#### Assignment
No record may be omitted; give all of them again exactly.

[Stored data entries]
_ _ _ _

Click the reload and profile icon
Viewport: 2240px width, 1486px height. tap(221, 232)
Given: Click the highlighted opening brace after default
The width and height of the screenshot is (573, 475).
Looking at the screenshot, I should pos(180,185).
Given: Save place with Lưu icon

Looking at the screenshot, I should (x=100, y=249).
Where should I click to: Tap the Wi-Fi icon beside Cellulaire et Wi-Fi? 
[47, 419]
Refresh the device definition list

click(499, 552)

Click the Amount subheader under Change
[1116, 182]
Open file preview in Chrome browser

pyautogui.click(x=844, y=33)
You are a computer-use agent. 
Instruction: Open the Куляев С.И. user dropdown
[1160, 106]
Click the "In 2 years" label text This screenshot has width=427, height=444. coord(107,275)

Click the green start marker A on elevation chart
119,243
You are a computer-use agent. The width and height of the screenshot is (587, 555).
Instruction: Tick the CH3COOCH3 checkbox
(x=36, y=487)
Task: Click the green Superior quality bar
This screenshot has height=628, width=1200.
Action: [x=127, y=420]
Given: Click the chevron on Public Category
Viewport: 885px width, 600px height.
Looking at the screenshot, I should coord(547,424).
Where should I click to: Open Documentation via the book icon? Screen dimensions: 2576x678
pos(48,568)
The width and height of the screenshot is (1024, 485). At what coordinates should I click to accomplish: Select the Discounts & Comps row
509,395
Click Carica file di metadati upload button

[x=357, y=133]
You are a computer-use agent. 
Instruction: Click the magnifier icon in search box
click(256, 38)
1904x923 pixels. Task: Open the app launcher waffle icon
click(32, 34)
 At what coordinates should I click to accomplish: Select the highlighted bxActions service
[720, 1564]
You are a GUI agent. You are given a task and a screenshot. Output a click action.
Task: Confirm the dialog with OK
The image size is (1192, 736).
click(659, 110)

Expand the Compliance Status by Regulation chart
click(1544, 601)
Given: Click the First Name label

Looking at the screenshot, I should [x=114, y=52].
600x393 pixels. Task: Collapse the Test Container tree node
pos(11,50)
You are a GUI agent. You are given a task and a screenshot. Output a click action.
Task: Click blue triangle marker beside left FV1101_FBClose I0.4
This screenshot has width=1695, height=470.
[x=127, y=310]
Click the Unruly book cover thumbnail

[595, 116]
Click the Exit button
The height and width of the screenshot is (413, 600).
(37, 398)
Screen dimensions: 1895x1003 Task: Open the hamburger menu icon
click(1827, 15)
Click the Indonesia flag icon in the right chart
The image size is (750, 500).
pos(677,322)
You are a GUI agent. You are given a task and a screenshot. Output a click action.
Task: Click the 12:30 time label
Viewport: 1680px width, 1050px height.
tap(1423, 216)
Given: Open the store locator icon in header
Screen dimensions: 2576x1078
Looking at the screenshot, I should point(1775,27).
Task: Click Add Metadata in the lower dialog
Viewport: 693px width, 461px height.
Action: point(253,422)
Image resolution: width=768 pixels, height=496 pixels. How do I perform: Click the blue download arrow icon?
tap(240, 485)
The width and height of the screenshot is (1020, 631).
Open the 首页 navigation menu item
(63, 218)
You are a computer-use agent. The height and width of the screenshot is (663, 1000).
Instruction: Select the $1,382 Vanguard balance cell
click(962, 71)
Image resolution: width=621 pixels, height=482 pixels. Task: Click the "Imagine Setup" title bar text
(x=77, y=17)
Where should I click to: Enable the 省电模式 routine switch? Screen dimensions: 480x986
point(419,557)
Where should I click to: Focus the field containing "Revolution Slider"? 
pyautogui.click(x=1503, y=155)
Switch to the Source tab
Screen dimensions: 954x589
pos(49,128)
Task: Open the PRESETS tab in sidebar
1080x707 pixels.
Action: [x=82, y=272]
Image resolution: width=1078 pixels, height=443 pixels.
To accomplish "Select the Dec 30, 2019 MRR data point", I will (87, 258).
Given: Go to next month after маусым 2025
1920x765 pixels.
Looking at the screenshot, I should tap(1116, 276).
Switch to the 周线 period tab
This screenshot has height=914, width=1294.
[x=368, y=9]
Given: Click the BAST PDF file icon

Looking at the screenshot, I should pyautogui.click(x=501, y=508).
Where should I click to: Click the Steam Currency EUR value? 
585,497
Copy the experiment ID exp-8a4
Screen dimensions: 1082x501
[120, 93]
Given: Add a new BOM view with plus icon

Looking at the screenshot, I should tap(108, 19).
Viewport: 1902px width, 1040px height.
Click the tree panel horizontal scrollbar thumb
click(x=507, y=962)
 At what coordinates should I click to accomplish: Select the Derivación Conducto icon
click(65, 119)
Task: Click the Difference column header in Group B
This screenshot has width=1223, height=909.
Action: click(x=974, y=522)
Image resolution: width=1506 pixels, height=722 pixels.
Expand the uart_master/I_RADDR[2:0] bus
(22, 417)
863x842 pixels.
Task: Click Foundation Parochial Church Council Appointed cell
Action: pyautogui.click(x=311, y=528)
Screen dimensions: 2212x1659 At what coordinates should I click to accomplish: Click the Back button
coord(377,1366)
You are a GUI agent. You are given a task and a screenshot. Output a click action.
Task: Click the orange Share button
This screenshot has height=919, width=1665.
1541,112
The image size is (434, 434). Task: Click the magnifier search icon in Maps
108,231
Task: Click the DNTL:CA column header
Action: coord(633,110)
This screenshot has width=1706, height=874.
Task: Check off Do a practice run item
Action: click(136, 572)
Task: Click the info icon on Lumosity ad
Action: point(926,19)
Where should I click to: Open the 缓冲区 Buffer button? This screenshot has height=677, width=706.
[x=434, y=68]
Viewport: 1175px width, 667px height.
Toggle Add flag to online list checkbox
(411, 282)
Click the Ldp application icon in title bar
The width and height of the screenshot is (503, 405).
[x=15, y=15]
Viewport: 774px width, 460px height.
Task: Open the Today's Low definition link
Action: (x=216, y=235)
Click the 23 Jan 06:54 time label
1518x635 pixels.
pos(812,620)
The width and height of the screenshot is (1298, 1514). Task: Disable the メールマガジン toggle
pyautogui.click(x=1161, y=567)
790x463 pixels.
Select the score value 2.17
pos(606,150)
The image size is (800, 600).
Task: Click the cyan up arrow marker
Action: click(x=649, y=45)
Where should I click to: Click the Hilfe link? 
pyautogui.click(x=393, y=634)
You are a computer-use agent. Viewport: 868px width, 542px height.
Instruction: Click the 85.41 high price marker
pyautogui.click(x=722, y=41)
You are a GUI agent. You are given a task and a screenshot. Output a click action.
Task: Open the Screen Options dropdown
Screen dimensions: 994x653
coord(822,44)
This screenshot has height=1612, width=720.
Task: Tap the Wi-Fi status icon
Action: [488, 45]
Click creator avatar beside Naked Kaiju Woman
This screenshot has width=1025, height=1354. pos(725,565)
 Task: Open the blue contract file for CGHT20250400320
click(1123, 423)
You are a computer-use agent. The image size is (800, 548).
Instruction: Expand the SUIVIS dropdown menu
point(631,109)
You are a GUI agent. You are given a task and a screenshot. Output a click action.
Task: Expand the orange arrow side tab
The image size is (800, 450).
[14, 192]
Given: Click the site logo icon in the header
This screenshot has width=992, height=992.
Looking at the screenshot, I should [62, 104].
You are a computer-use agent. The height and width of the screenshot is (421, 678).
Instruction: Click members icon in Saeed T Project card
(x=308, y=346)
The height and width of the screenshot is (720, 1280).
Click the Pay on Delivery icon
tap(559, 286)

_ _ _ _

#### Response area
Click the reload and profile icon
Viewport: 2240px width, 1486px height. tap(221, 232)
Given: Click the highlighted opening brace after default
The width and height of the screenshot is (573, 475).
Looking at the screenshot, I should pos(180,185).
Given: Save place with Lưu icon

Looking at the screenshot, I should (x=100, y=249).
Where should I click to: Tap the Wi-Fi icon beside Cellulaire et Wi-Fi? 
[47, 419]
Refresh the device definition list

click(499, 552)

Click the Amount subheader under Change
[1116, 182]
Open file preview in Chrome browser

pyautogui.click(x=844, y=33)
You are a computer-use agent. 
Instruction: Open the Куляев С.И. user dropdown
[1160, 106]
Click the "In 2 years" label text This screenshot has width=427, height=444. coord(107,275)

Click the green start marker A on elevation chart
119,243
You are a computer-use agent. The width and height of the screenshot is (587, 555).
Instruction: Tick the CH3COOCH3 checkbox
(x=36, y=487)
Task: Click the green Superior quality bar
This screenshot has height=628, width=1200.
Action: [x=127, y=420]
Given: Click the chevron on Public Category
Viewport: 885px width, 600px height.
Looking at the screenshot, I should coord(547,424).
Where should I click to: Open Documentation via the book icon? Screen dimensions: 2576x678
pos(48,568)
The width and height of the screenshot is (1024, 485). At what coordinates should I click to accomplish: Select the Discounts & Comps row
509,395
Click Carica file di metadati upload button

[x=357, y=133]
You are a computer-use agent. 
Instruction: Click the magnifier icon in search box
click(256, 38)
1904x923 pixels. Task: Open the app launcher waffle icon
click(32, 34)
 At what coordinates should I click to accomplish: Select the highlighted bxActions service
[720, 1564]
You are a GUI agent. You are given a task and a screenshot. Output a click action.
Task: Confirm the dialog with OK
The image size is (1192, 736).
click(659, 110)

Expand the Compliance Status by Regulation chart
click(1544, 601)
Given: Click the First Name label

Looking at the screenshot, I should [x=114, y=52].
600x393 pixels. Task: Collapse the Test Container tree node
pos(11,50)
You are a GUI agent. You are given a task and a screenshot. Output a click action.
Task: Click blue triangle marker beside left FV1101_FBClose I0.4
This screenshot has width=1695, height=470.
[x=127, y=310]
Click the Unruly book cover thumbnail

[595, 116]
Click the Exit button
The height and width of the screenshot is (413, 600).
(37, 398)
Screen dimensions: 1895x1003 Task: Open the hamburger menu icon
click(1827, 15)
Click the Indonesia flag icon in the right chart
The image size is (750, 500).
pos(677,322)
You are a GUI agent. You are given a task and a screenshot. Output a click action.
Task: Click the 12:30 time label
Viewport: 1680px width, 1050px height.
tap(1423, 216)
Given: Open the store locator icon in header
Screen dimensions: 2576x1078
Looking at the screenshot, I should point(1775,27).
Task: Click Add Metadata in the lower dialog
Viewport: 693px width, 461px height.
Action: point(253,422)
Image resolution: width=768 pixels, height=496 pixels. How do I perform: Click the blue download arrow icon?
tap(240, 485)
The width and height of the screenshot is (1020, 631).
Open the 首页 navigation menu item
(63, 218)
You are a computer-use agent. The height and width of the screenshot is (663, 1000).
Instruction: Select the $1,382 Vanguard balance cell
click(962, 71)
Image resolution: width=621 pixels, height=482 pixels. Task: Click the "Imagine Setup" title bar text
(x=77, y=17)
Where should I click to: Enable the 省电模式 routine switch? Screen dimensions: 480x986
point(419,557)
Where should I click to: Focus the field containing "Revolution Slider"? 
pyautogui.click(x=1503, y=155)
Switch to the Source tab
Screen dimensions: 954x589
pos(49,128)
Task: Open the PRESETS tab in sidebar
1080x707 pixels.
Action: [x=82, y=272]
Image resolution: width=1078 pixels, height=443 pixels.
To accomplish "Select the Dec 30, 2019 MRR data point", I will (87, 258).
Given: Go to next month after маусым 2025
1920x765 pixels.
Looking at the screenshot, I should tap(1116, 276).
Switch to the 周线 period tab
This screenshot has height=914, width=1294.
[x=368, y=9]
Given: Click the BAST PDF file icon

Looking at the screenshot, I should pyautogui.click(x=501, y=508).
Where should I click to: Click the Steam Currency EUR value? 
585,497
Copy the experiment ID exp-8a4
Screen dimensions: 1082x501
[120, 93]
Given: Add a new BOM view with plus icon

Looking at the screenshot, I should tap(108, 19).
Viewport: 1902px width, 1040px height.
Click the tree panel horizontal scrollbar thumb
click(x=507, y=962)
 At what coordinates should I click to accomplish: Select the Derivación Conducto icon
click(65, 119)
Task: Click the Difference column header in Group B
This screenshot has width=1223, height=909.
Action: click(x=974, y=522)
Image resolution: width=1506 pixels, height=722 pixels.
Expand the uart_master/I_RADDR[2:0] bus
(22, 417)
863x842 pixels.
Task: Click Foundation Parochial Church Council Appointed cell
Action: pyautogui.click(x=311, y=528)
Screen dimensions: 2212x1659 At what coordinates should I click to accomplish: Click the Back button
coord(377,1366)
You are a GUI agent. You are given a task and a screenshot. Output a click action.
Task: Click the orange Share button
This screenshot has height=919, width=1665.
1541,112
The image size is (434, 434). Task: Click the magnifier search icon in Maps
108,231
Task: Click the DNTL:CA column header
Action: coord(633,110)
This screenshot has width=1706, height=874.
Task: Check off Do a practice run item
Action: click(136, 572)
Task: Click the info icon on Lumosity ad
Action: point(926,19)
Where should I click to: Open the 缓冲区 Buffer button? This screenshot has height=677, width=706.
[x=434, y=68]
Viewport: 1175px width, 667px height.
Toggle Add flag to online list checkbox
(411, 282)
Click the Ldp application icon in title bar
The width and height of the screenshot is (503, 405).
[x=15, y=15]
Viewport: 774px width, 460px height.
Task: Open the Today's Low definition link
Action: (x=216, y=235)
Click the 23 Jan 06:54 time label
1518x635 pixels.
pos(812,620)
The width and height of the screenshot is (1298, 1514). Task: Disable the メールマガジン toggle
pyautogui.click(x=1161, y=567)
790x463 pixels.
Select the score value 2.17
pos(606,150)
The image size is (800, 600).
Task: Click the cyan up arrow marker
Action: click(x=649, y=45)
Where should I click to: Click the Hilfe link? 
pyautogui.click(x=393, y=634)
You are a computer-use agent. Viewport: 868px width, 542px height.
Instruction: Click the 85.41 high price marker
pyautogui.click(x=722, y=41)
You are a GUI agent. You are given a task and a screenshot. Output a click action.
Task: Open the Screen Options dropdown
Screen dimensions: 994x653
coord(822,44)
This screenshot has height=1612, width=720.
Task: Tap the Wi-Fi status icon
Action: [488, 45]
Click creator avatar beside Naked Kaiju Woman
This screenshot has width=1025, height=1354. pos(725,565)
 Task: Open the blue contract file for CGHT20250400320
click(1123, 423)
You are a computer-use agent. The image size is (800, 548).
Instruction: Expand the SUIVIS dropdown menu
point(631,109)
You are a GUI agent. You are given a task and a screenshot. Output a click action.
Task: Expand the orange arrow side tab
The image size is (800, 450).
[14, 192]
Given: Click the site logo icon in the header
This screenshot has width=992, height=992.
Looking at the screenshot, I should [62, 104].
You are a computer-use agent. The height and width of the screenshot is (421, 678).
Instruction: Click members icon in Saeed T Project card
(x=308, y=346)
The height and width of the screenshot is (720, 1280).
Click the Pay on Delivery icon
tap(559, 286)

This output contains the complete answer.